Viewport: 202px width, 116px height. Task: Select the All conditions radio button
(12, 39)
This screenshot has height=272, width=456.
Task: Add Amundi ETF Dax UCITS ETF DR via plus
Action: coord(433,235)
***
## WHAT TO PRODUCE
An exact copy of the data, with every line intact, is the required answer.

## ANSWER SPACE
Viewport: 202px width, 116px height. Task: Select the All conditions radio button
(12, 39)
This screenshot has height=272, width=456.
Task: Add Amundi ETF Dax UCITS ETF DR via plus
Action: coord(433,235)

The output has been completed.